_What to do_
Reproduce the part of the introduction to the Catch the Pink Flamingo project from "The project entails" up to and including "active user groups.", keeping every word unchanged.

_Document_
<<<<

Introduction

This section describes the data used for completing the final project of the Big Data Specialization by University of California San Diego on Coursera. The project focuses on developing recommendations for increasing revenue in a fictitious online game called “Catch the Pink Flamingo”.

The data for the project consists of 9 files with data on in-app purchases, ad clicks and game-specific information as well as 6 files with chat data. The data were downloaded from the Coursera website. All the data for the project were generated by a development team of data scientists. The data were designed to simulate many aspects of game play and in-game user activity.

The project entails classification analysis by fitting a decision tree and cluster analysis using k-means. It also uses graph analytics to identify the chattiest users / teams, longest conversations and active user groups.

The analysis in this project was performed using Spark, Python, Splunk, KNIME and Neo4j.

In the remainder of this section we will first describe the Catch the Pink Flamingo game, then we will provide an overview of the Catch the Pink Flamingo data model and the data sets.

>>>>

_Material_
<<<<

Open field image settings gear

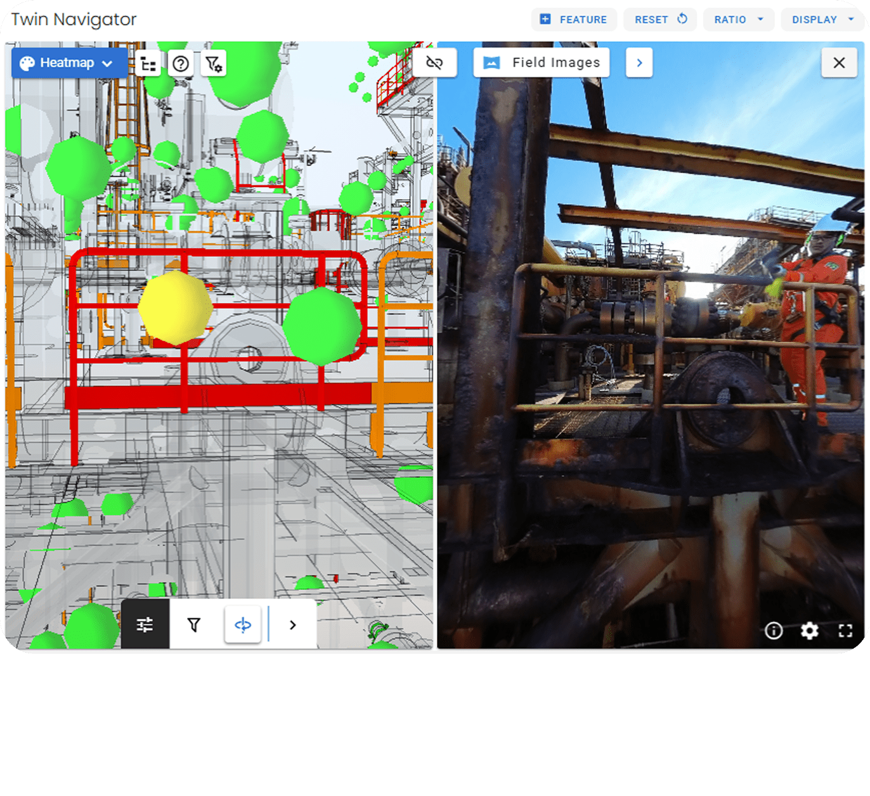(809, 631)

>>>>

_Right answer_
The project entails classification analysis by fitting a decision tree and cluster analysis using k-means. It also uses graph analytics to identify the chattiest users / teams, longest conversations and active user groups.